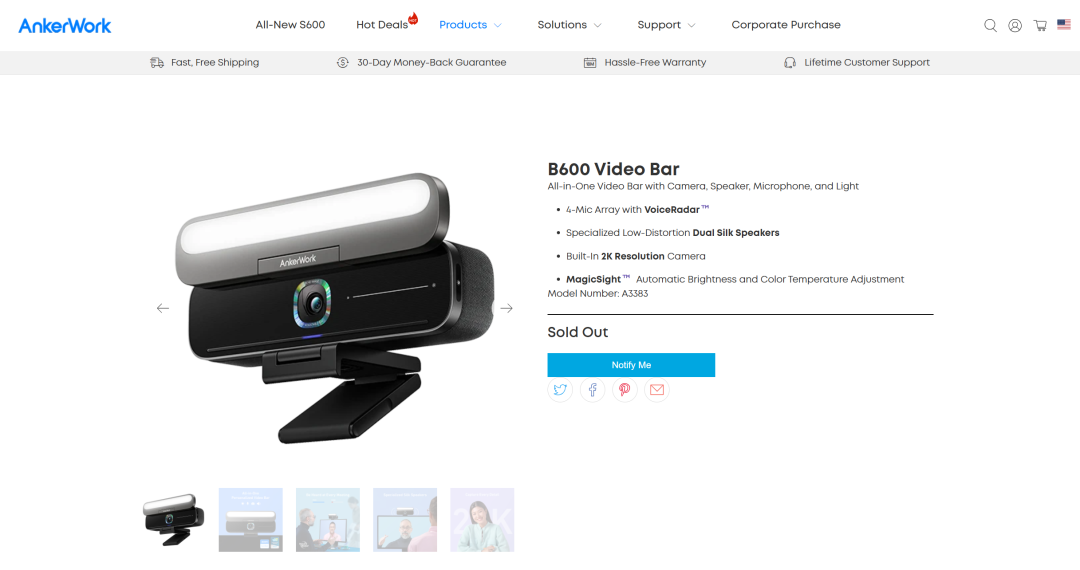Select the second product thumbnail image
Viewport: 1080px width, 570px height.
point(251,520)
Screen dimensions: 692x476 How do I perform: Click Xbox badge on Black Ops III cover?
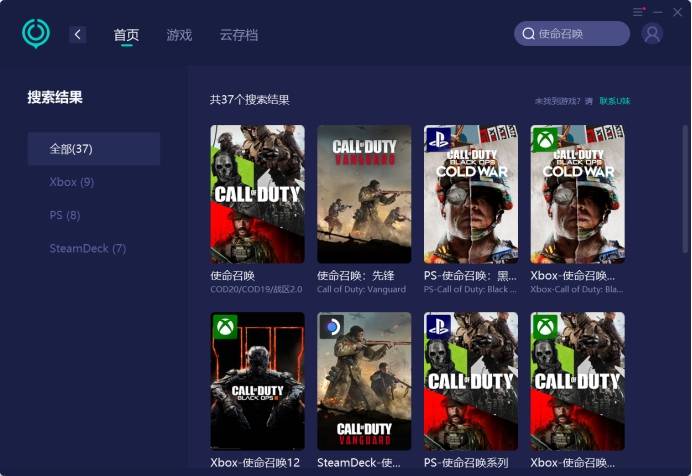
* * *
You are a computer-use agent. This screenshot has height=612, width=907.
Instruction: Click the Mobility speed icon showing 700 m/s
---
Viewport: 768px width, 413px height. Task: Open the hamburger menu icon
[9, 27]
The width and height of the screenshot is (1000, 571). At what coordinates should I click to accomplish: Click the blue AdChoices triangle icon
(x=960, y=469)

PROBLEM DETAILS
Everything above from the line containing "You are a computer-use" through the line containing "Instruction: Click the" must be copied exactly. Nothing outside that range belongs in the answer.

TASK SOLUTION
You are a computer-use agent. This screenshot has height=612, width=907.
Instruction: Click the Mobility speed icon showing 700 m/s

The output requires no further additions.